The Two Oldest looked at me in wonderment. Unfortunately, so did the startled person who was waiting at the stop sign in her car. Innocently waiting for me, with my two skinny dogs to cross the street. Being polite. And then watching while I take off with my dogs into the grass right there, and start madly screaming, aiming the dogs at all the cute little squirrels, which scatter like marbles in an earthquake, and then the woman in the car hears me screaming and spitting and doing the Howard Dean yee-haw. And sees me do some kind of knee stomping twirly victory dance. And at that point she forgot all about being polite, gunned her car through the intersection, and stared wide-eyed at me as she flew by. She was probably wide awake then too.

And I know you don't want to hear about the four cats that graced the next walk. Or the SCS that ran down the telephone pole to greet the dogs on the last walk. So I won't tell you about it. But I will tell you that other than Maria's one woof at the seismic disturbance that was the magically appearing Pit Bull, no one barked, no one pulled my arms out of their sockets, no one bit each other because they couldn't bite anything else.

Dang! We're making progress. Yeeee-HAAAAAAW!


  1. I can't believe I am actually reading your stories about dog walking.

  2. You LOVE it, Aynex, you LOVE it!

    (And it's not like you OWE me or anything.
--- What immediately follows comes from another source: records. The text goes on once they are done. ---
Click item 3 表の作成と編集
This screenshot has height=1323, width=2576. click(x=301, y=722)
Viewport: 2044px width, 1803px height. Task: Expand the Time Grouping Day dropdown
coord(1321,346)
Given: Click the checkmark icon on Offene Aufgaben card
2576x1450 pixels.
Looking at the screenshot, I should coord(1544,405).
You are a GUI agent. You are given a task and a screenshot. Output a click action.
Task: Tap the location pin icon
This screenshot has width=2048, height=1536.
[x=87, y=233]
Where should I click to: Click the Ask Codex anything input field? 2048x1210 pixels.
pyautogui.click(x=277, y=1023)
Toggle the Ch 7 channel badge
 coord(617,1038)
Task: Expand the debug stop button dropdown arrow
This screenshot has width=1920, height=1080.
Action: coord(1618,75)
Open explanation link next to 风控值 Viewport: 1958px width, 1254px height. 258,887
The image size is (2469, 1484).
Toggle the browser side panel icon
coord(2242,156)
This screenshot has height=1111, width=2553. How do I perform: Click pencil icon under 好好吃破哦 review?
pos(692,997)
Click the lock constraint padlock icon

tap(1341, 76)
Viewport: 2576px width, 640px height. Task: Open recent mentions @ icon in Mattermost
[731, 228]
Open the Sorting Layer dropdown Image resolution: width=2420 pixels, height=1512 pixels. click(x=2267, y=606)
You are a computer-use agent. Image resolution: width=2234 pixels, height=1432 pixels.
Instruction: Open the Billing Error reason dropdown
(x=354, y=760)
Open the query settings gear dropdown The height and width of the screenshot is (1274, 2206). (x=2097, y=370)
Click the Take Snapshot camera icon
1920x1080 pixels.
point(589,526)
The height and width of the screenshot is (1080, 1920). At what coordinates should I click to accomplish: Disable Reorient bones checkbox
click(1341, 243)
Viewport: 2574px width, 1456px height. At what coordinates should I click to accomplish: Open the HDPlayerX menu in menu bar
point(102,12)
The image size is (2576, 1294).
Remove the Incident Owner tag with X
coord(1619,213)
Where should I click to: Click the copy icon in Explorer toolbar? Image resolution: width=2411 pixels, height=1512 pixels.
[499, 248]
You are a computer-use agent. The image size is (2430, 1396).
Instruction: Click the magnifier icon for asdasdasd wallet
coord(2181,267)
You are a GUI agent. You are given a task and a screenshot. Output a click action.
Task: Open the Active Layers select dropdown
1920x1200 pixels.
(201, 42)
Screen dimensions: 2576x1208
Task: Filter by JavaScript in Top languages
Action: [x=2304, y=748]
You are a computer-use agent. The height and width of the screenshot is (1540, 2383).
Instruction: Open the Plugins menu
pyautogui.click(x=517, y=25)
I'm positive you could probably grab any ol' stranger off the street and say, "Hey, could you give my cat a BATH?" and they would say, "Oh, yes, that sounds like it would be a really fun thing to do today, thanks!" OK, so the cat was really good and it only took a minute and involved no claws or fangs, but still)

    You are very kind to read my silly dog stories, but I do know deep (way deep) inside you are a dog lover! You are just pretending.

  3. Okay- I knew I heard someone jumping around on that roof- finally an explanation! I will have to leave some monkey bait next door to lure Tarzan and that ape down next time! Having walked a 70 pound dog with a cold pionty nose for several years who had been trained to enhance his ability to chase little furry things, I can relate (although I was only walking one!) Thanks for sharing- whew, I need my own cup of coffee after that!